Figure 4. Retrospective deletion of the candidate gene EcF11_3256/bipA confirms Tn-seq as a useful tool for the identification of loci required for fitness and virulence.

(A) Inserts found within the locus EcF11_3256/bipA are plotted with respect to their position of integration (x-axis). Magnitude and direction of bars represent the change in fitness of F11 (y-axis) that correlated with a given insertion event. Color of bars denotes pool of origin. Changes in fitness are presented as log₂ of the ratio of occurrence frequencies observed between output and input pools (output/input). (B) The average of insert-based fitness changes in (A) is plotted on the x-axis (shaded bar, bipA). For comparison, the average alterations in occurrence frequency ratios for proximal genes are also plotted. (C) Equal numbers (1,000–2,000 CFU total) of wild type and F11Δ3256 were inoculated into the PC (left) or bloodstream (right) of zebrafish embryos. Fish were sacrificed and bacterial loads enumerated ∼20 h post-inoculation by differential plating (n = 9 to 10 zebrafish). Dashed line marks the limit of quantification; p values were determined using a paired t-test, bars indicate medians. (D) The pericardial cavity (PC, top) and blood (bottom) of 48 hpf embryos were inoculated with approximately 3,000 CFU. Fish were scored for death at 0, 12, 24, 36, 48, 60 and 72 h post-inoculation (hpi). Data are presented as Kaplan-Meier survival plots and p values were calculated using a log-rank (Mantel-Cox) test (n>45 for each survival curve).

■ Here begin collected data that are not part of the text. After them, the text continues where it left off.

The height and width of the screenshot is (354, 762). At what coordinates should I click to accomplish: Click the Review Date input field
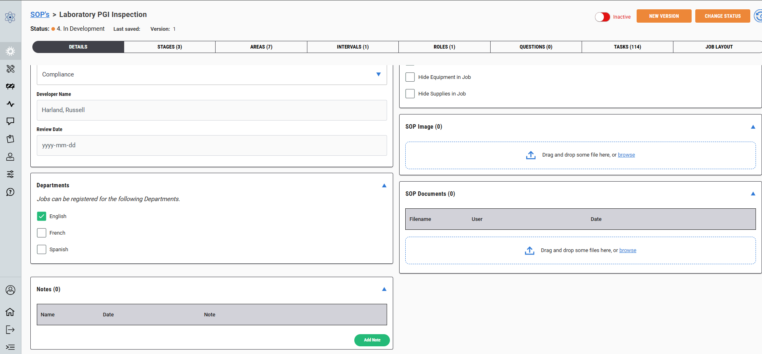point(212,145)
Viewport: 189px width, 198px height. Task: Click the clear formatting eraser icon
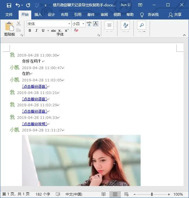76,31
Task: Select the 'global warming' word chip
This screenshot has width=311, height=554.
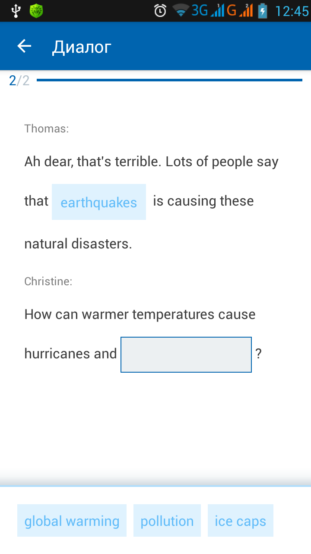Action: pos(72,521)
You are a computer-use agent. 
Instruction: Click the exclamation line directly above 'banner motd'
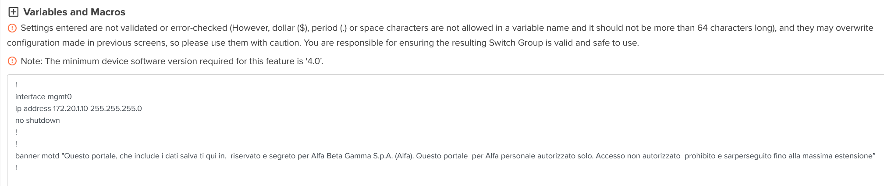point(16,144)
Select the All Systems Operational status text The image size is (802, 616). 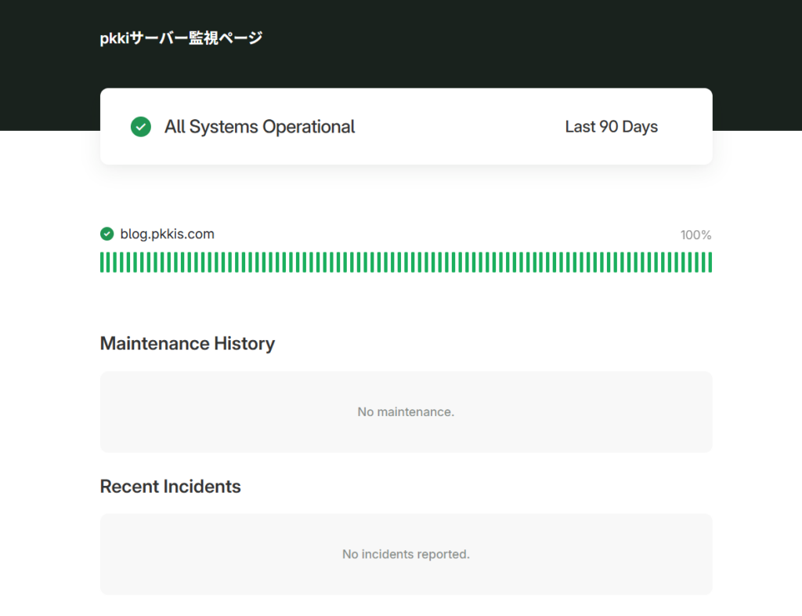tap(259, 127)
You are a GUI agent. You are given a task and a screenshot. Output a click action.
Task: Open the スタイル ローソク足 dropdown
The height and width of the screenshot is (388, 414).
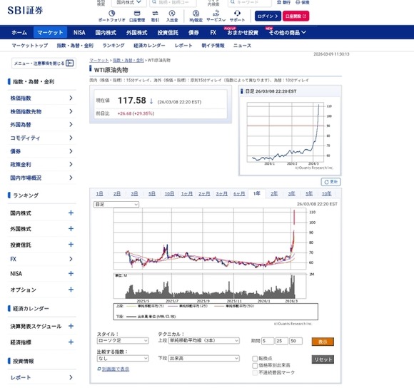click(123, 340)
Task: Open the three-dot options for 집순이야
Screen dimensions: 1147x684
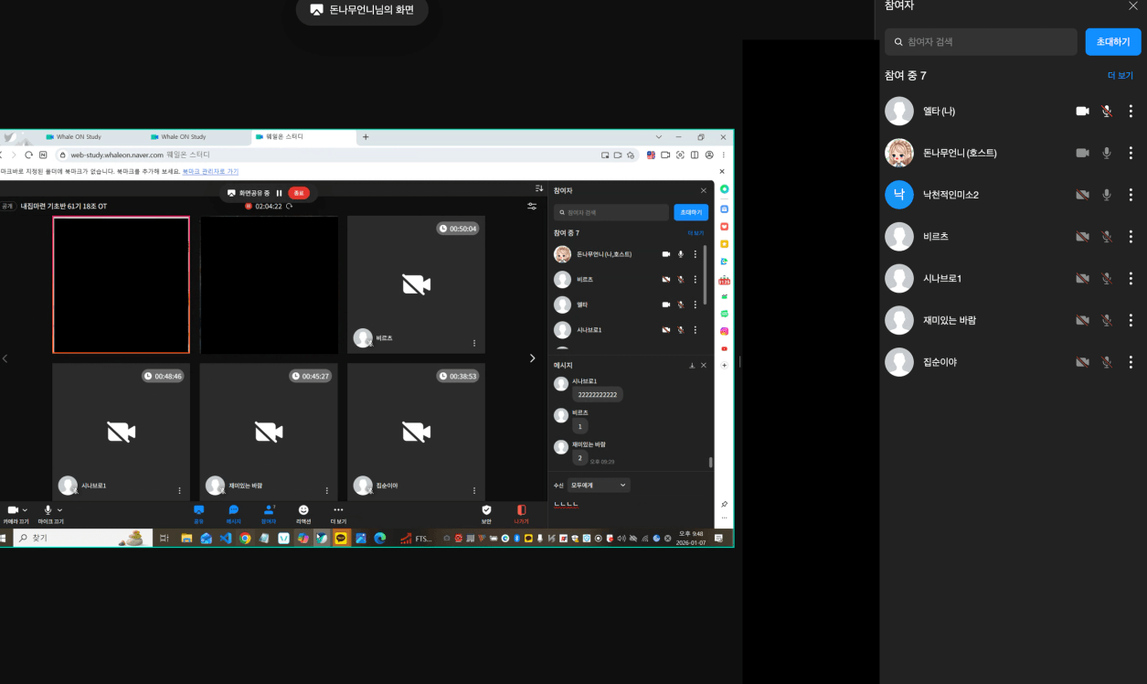Action: [x=1131, y=362]
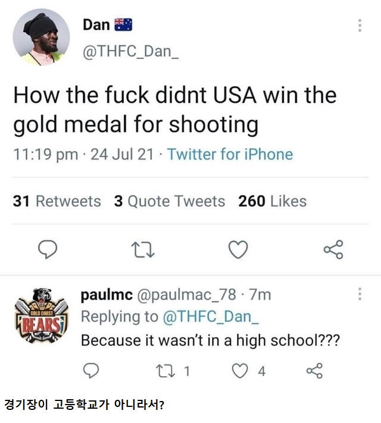The width and height of the screenshot is (381, 423).
Task: Share Dan's main tweet
Action: tap(333, 249)
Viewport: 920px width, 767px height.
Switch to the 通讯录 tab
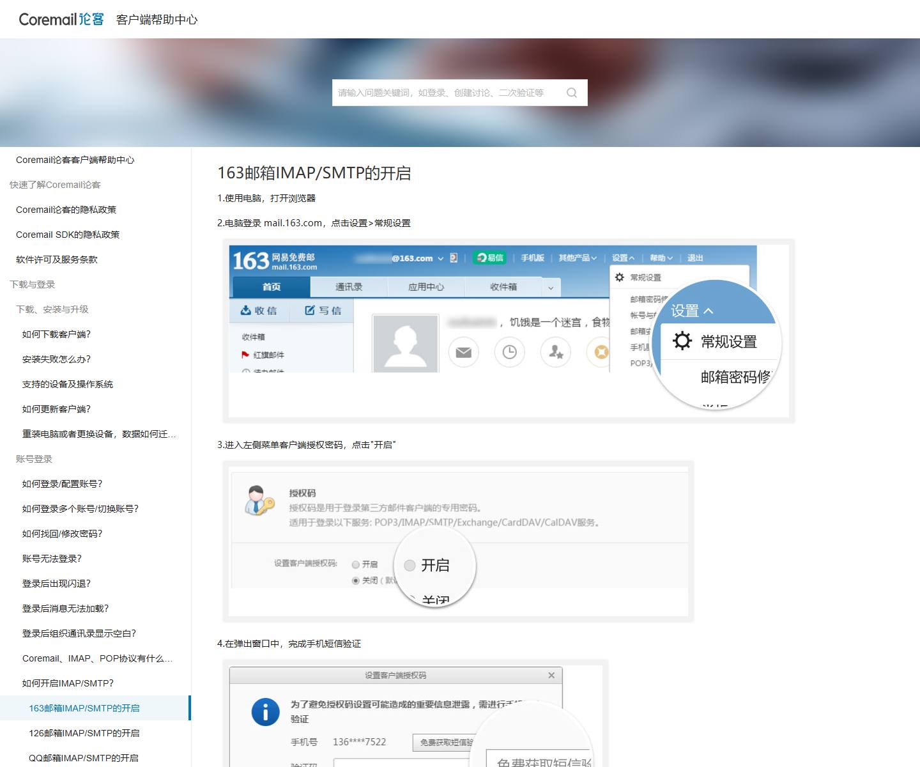click(349, 287)
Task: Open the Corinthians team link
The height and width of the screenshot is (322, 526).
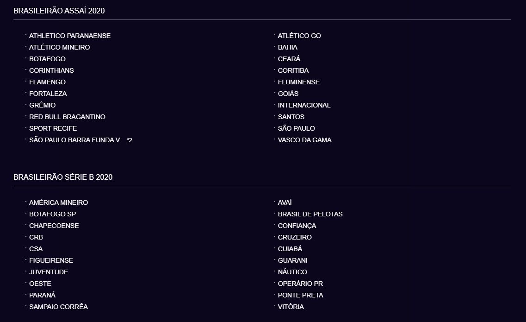Action: point(51,70)
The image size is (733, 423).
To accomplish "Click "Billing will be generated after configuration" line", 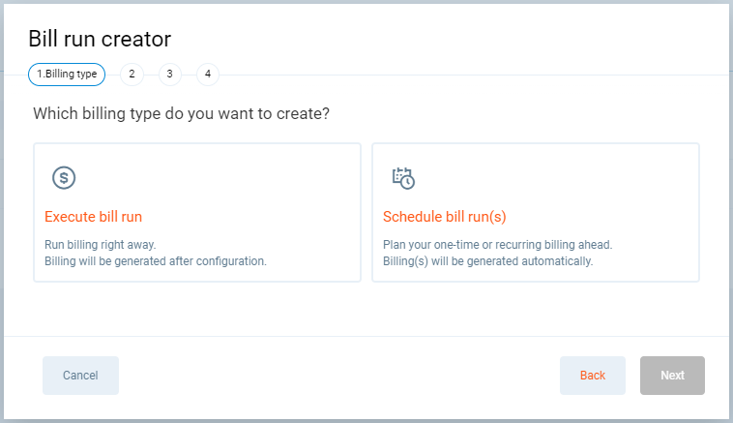I will 156,260.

Figure 5. Diagrammatic workflow of ‘Trait Enrichment Analysis’ (TEA).

This visualization depicts the TEA method and describes the relationships between various data types. Bottom track: linear representation of steps followed in the execution of TEA. Protein alignments are made between F11 proteins and the TEA-MD to identify homologues. Microbes within the TEA-MD are annotated with four separate traits contained within the trait categories: habitat (1 of 3), niche (1 of 16), phylum (1 of 6) and phenotype (1 of 2). The composition of traits associated with homologue sets for each F11 protein is assessed for enriched traits in order to assign trait identities. Trait groups, which are F11 genes that share a particular trait identity, are used to organize Tn-seq-derived candidate genes. TEA-MD = TEA-metaproteome database; BLASTp = Basic Local Alignment Search Tool used to align protein sequences.

Figure 6. Targeted deletion of candidate genes with pathogenic identity attenuates the fitness of F11 within zebrafish.

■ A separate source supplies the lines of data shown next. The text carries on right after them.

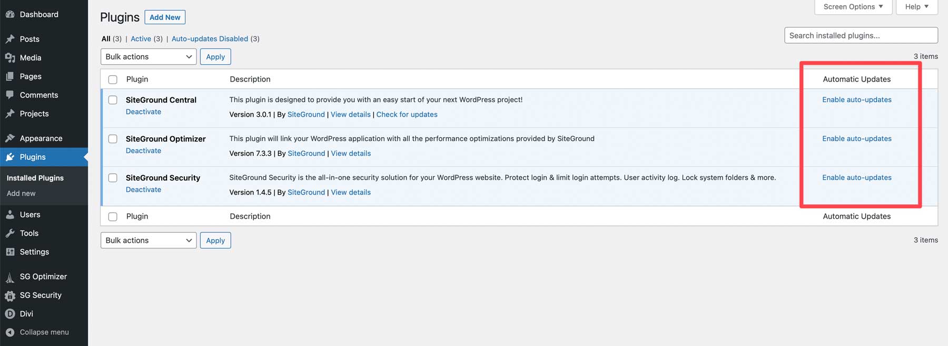
Task: Tick the SiteGround Central plugin checkbox
Action: [x=113, y=100]
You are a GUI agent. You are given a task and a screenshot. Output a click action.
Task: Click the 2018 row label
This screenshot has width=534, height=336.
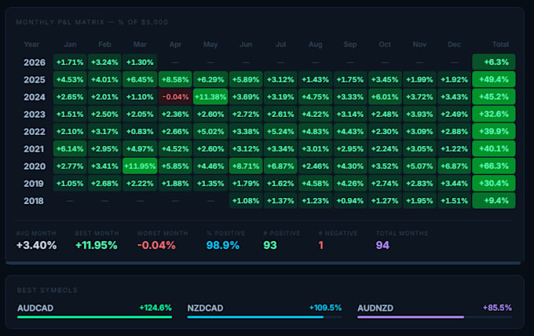[34, 201]
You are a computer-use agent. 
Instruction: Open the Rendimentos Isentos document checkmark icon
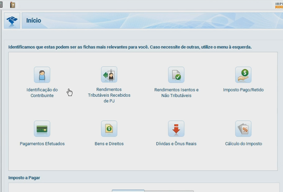tap(176, 75)
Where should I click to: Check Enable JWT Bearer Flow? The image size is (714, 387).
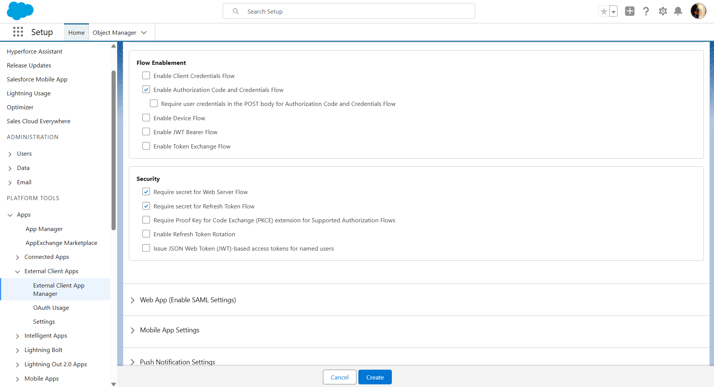coord(146,132)
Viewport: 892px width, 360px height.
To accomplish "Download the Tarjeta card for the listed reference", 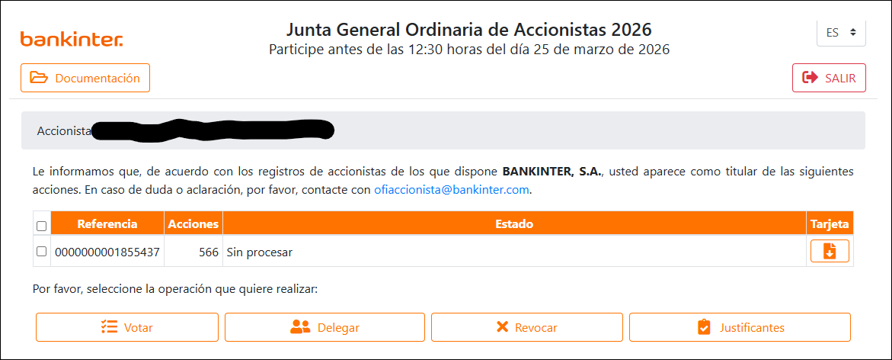I will [x=830, y=251].
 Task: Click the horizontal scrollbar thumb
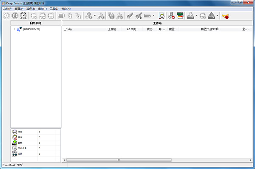[119, 160]
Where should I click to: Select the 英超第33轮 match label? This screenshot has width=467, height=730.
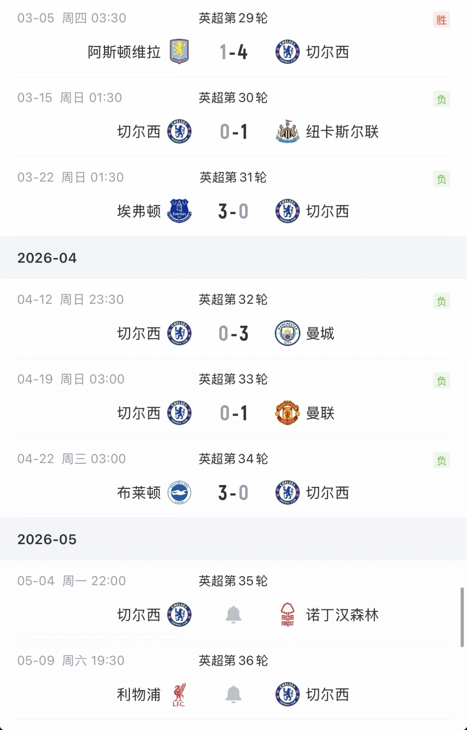tap(233, 379)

The composition of traits (bottom KEY) represented among bacteria encoding homologues of (A) EcF11_3082, (C) EcF11_2628, or (E) EcF11_3933 are presented for the trait categories habitat of isolation, niche of isolation, phylum and phenotype. For reference, segmented outer rings bordering each pie graph depict the composition of traits of all genes contained within the TEA-MD. Equal numbers (1,000–2,000 CFU total) of wild type and (B) F11Δ3082, (D) F11Δ2628, or (F) F11Δ3933 were inoculated into the PC (left) or bloodstream (right) of embryos. Fish were sacrificed and bacterial counts determined ∼20 h post-inoculation by differential plating (n = 9 to 14 zebrafish). Dashed line marks the limit of quantification; p values were determined using a paired t-test, bars indicate medians.

Figure 7. Tn-seq and TEA-derived candidate genes promote the fitness of F11 within murine models of bacteremia and urinary tract infection.

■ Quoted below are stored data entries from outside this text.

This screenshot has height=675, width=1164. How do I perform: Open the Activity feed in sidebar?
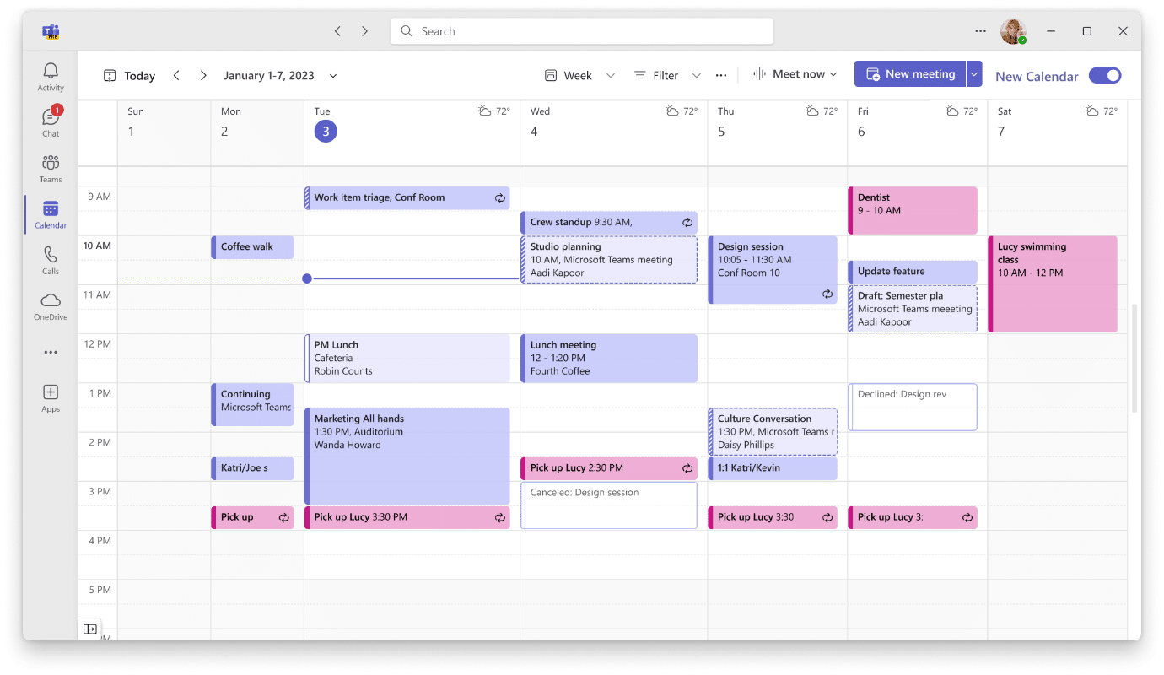[x=51, y=77]
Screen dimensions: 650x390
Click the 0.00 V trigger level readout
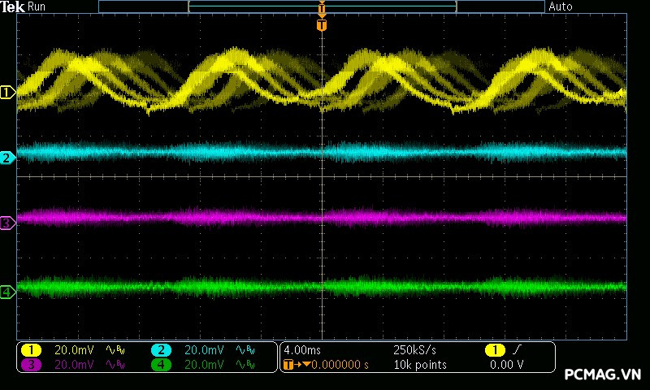(507, 365)
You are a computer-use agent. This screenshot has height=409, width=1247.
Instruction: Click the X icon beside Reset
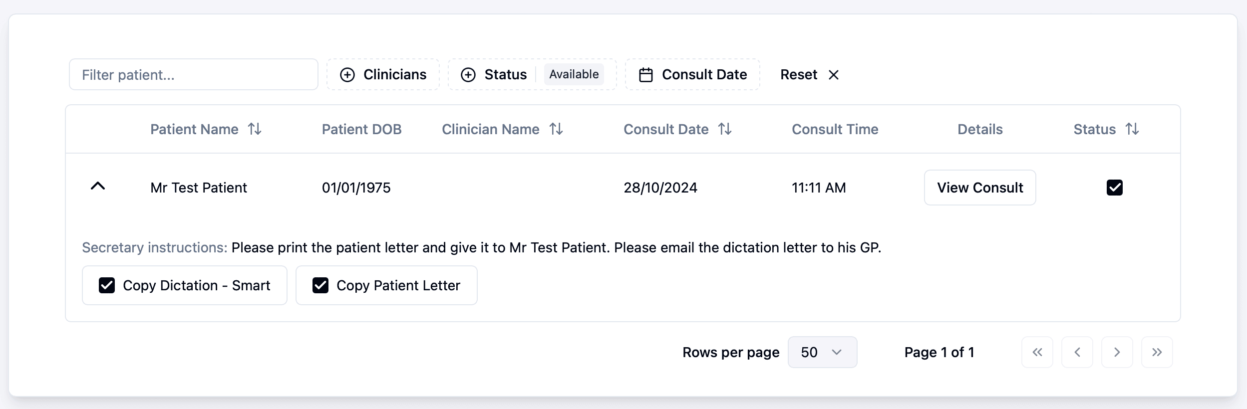pyautogui.click(x=834, y=75)
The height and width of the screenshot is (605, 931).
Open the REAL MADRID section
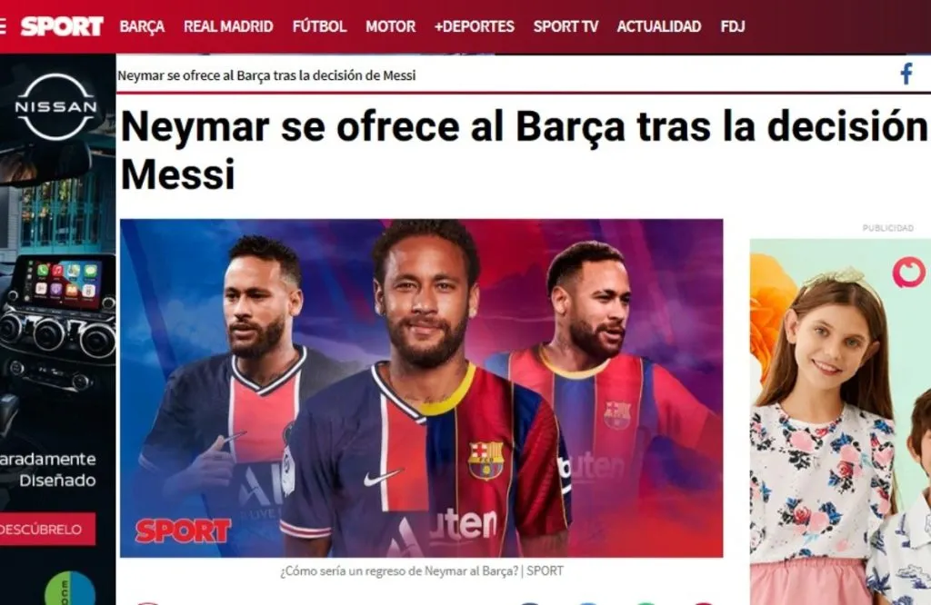[228, 26]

Equal numbers (10⁸ total CFU) of wild type F11 and (A) F11Δ3256, (B) F11Δ3082, (C) F11Δ2628, or (D) F11Δ3933, were subcutaneously injected into the nape of the neck of adult female Swiss Webster mice. Approximately 12 to 15 h later, bacterial titers within the spleen (left) and liver (right) were determined by differential plating. (E) Equal numbers (10⁷ total CFU) of wild type F11 and F11Δ3933 were transurethrally inoculated into the urinary tract of adult female CBA/J mice. Bacterial titers present in the bladder (left) and kidneys (right) were determined 3 d post-inoculation by differential plating. Dashed line marks the limit of quantification. n = 7 to 14 mice; p values were determined using a paired t-test, bars indicate medians.